The planner would devise a plan to enact actions such as opening and closing doors, turning lights on and off, and pushing movable objects. Whenever an operator typed a command like “push the block off the platform,” it would initiate Shakey’s mission. Shakey would search around for a platform with a block on it. Upon identifying the platform, he would locate a ramp to help reach the platform, roll it over the platform, charge up the slope, locate the block, and gently push it off the platform.
Shakey the Robot: Historical Significance
Shakey was a historic achievement. According to the project leads — Charles Rosen, Nils Nilsson, and Bert Raphael — armed with the proper devices, Shakey was capable of far more sophisticated routines. When presenting Shakey in an extensive article in Life Magazine of 20 Nov 1970, a young scientist introduced it as “The first electronic person.”
Shakey’s brain defied the conventional views that the computer cannot challenge the human monopoly of reason and demonstrated that machines could think. Shakey served as an existence proof that encouraged later developers to develop more advanced robots. Its development significantly impacted the fields of robotics, artificial intelligence, and computer science in general. As a result, A* search algorithm—widely used in pathfinding and plotting an efficiently traversable path between points was developed.

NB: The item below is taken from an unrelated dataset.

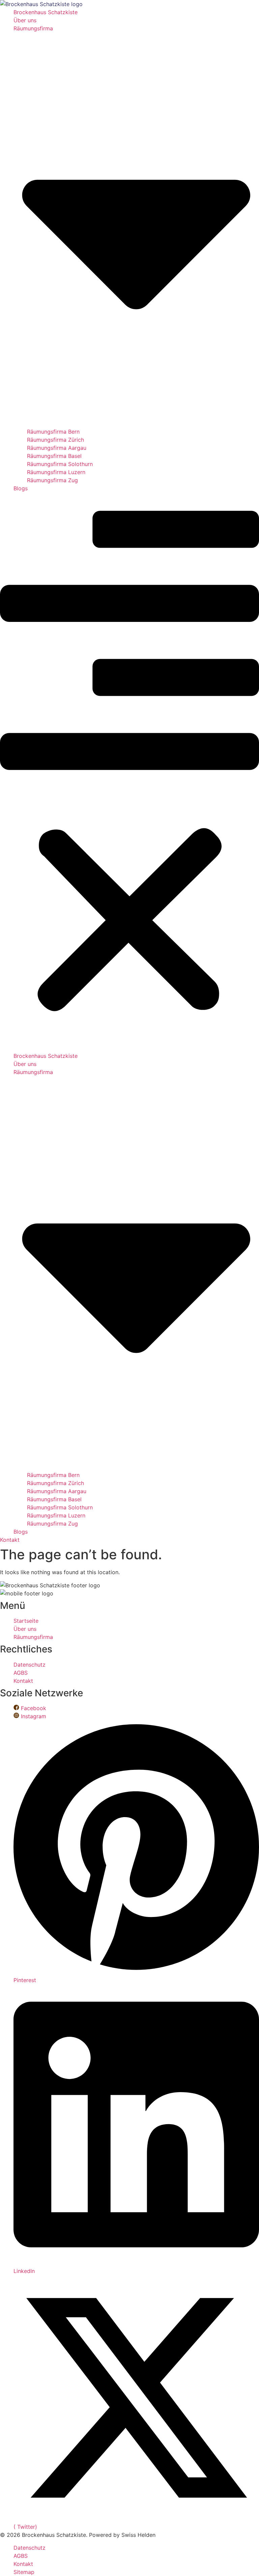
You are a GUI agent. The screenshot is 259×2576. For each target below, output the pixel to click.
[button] (129, 772)
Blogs (20, 488)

Other developments include the Hough transform — a technique used in image analysis, digital image processing, computer vision, and the visibility graph method for finding Euclidean shortest paths among objects. Its unique combination of AI and robotics into one system had a significant historical significance.
Also, technologies such as cell phones, global positioning systems (GPS), the Roomba, and self-driving vehicles have become a reality and simplified life thanks to the inspiration of Shakey.